As we get older we realize more and more the importance of not squandering a single day.
You can afford to do that when you’re young. You can afford to take for granted you will be have years to reach your goals and years to improve your own little world.
When you’re young, you can squander a day by living through that day with a mind filled with your present anxieties.
We all have anxieties at every age. But when we get older I think we do a better job of not letting them consume us.
We replace some of that anxiety with a thankfulness for each day of life.
Most of all, when we get older, we realize the importance of making every single day count.
When we get to a certain age, we stop yearning for material things. Instead, we start yearning for more meaning, not more things.
If we are the introspective type, and I certainly am, we think about how we are living our days.
When I get up in the morning, I realize that while I may not know how many more days I will be given, I do know that I have the present day — and I want to make it count.
I don’t want to waste a day by being mindless to the joys of a simple day. Nor do I want to waste it with negative feelings.
There are plenty of ways we can waste a day. We can fail to heal a rift that may separate us from family.
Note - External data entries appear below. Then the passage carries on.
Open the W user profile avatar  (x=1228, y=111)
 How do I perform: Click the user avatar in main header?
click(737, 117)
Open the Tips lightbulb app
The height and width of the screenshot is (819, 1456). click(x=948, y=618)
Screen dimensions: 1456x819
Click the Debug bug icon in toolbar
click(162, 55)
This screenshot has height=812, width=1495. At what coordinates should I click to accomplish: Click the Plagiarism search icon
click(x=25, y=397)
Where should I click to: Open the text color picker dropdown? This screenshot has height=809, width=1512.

We can fail to take the first step, thinking someone else should do it. Or thinking you have plenty of time.
We can waste a day by harboring a grudge and holding it close to our chest as if we were holding onto something precious instead of something destructive.
This week, in talking to someone decades younger than I am, she talked about being filled with hate for someone. I told her hatred harms the one who holds it, not the one who is hated.
I don’t think she believed me. Perhaps it isn’t until you’re older that you realize some basic truths.
There are a few things that the passage of time has taught me:
Don’t give any toxic person free rent in your head.
If you can pass on anything, pass on a legacy of love.
At the end of life, it’s not important how much you have accumulated. It’s important how much you have loved.
The start of a new year is like a waving flag that says: Do it now. Do it while you can.
Slow down and savor your days.
That’s the only way you can control the passage of time.